This paper reports the existence of more than one pseudo-orbit when simulating continuous nonlinear systems using a digital computer in a set-up different from the ones normally seen in the literature, that is, in a set-up where the step-size is not varied, the discretization scheme is kept the same as well as the initial conditions. Taking advantage of the roundoff error, a simple but effective method to determine a lower bound error and the critical time for the pseudo-orbits is used and the connection to the maximum (positive) Lyapunov exponent is established considering the bit resolution and the computational platform used for the simulations.
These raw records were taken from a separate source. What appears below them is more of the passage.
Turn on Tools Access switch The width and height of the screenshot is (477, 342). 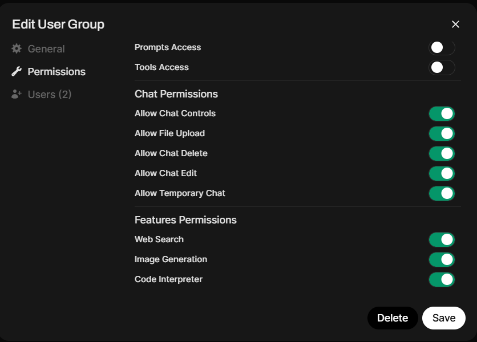[442, 67]
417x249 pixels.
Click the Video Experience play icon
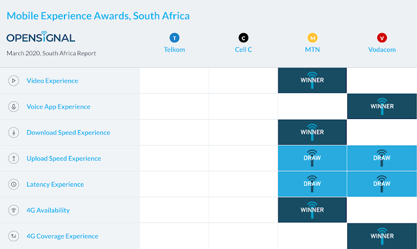coord(14,81)
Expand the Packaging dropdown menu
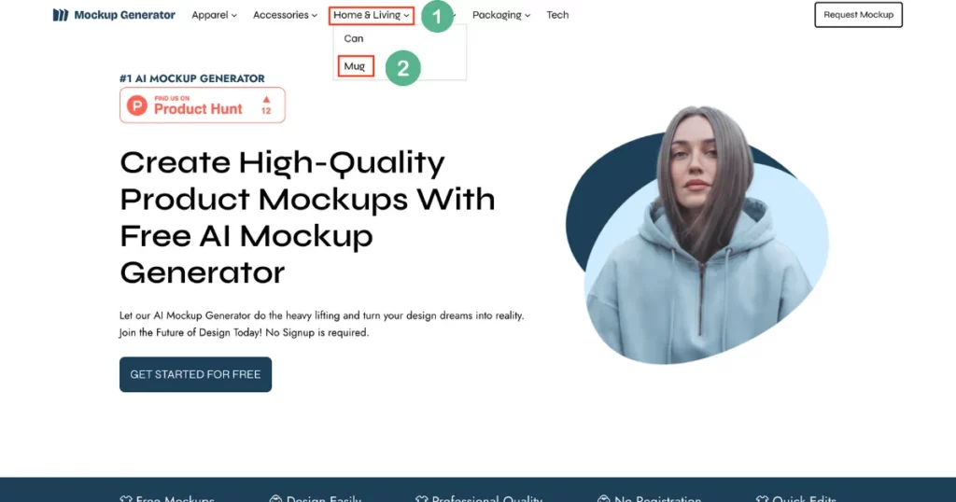Screen dimensions: 956x502 [x=500, y=15]

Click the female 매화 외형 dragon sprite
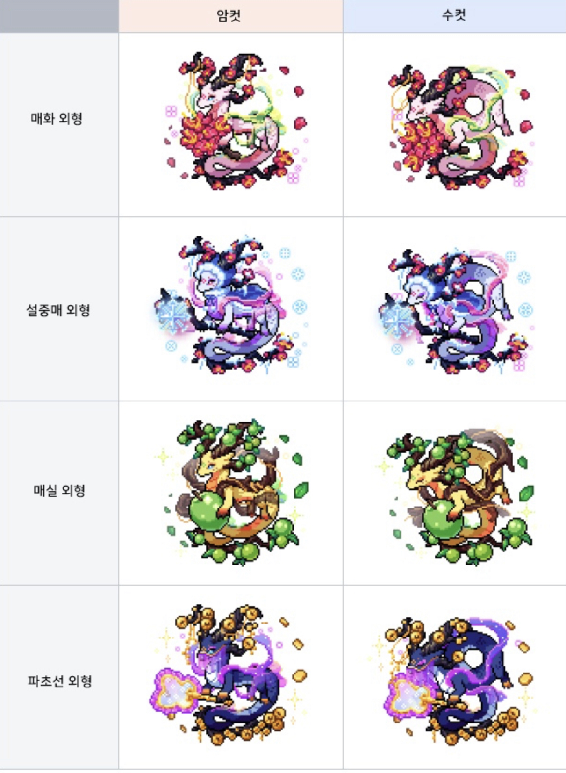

To illustrate the effectiveness of the method and problems of using discretization schemes for simulating continuous nonlinear systems in a digital computer, the well-known Lorenz equations, the Rossler hyperchaos system, Mackey–Glass equation and the Sprott A system are used. The method can help the user of such schemes to keep track of the reliability of numerical simulations.

Suggested Citation

  • Nepomuceno, Erivelton Geraldo & Mendes, Eduardo M.A.M., 2017. "On the analysis of pseudo-orbits of continuous chaotic nonlinear systems simulated using discretization schemes in a digital computer," Chaos, Solitons & Fractals, Elsevier, vol. 95(C), pages 21-32.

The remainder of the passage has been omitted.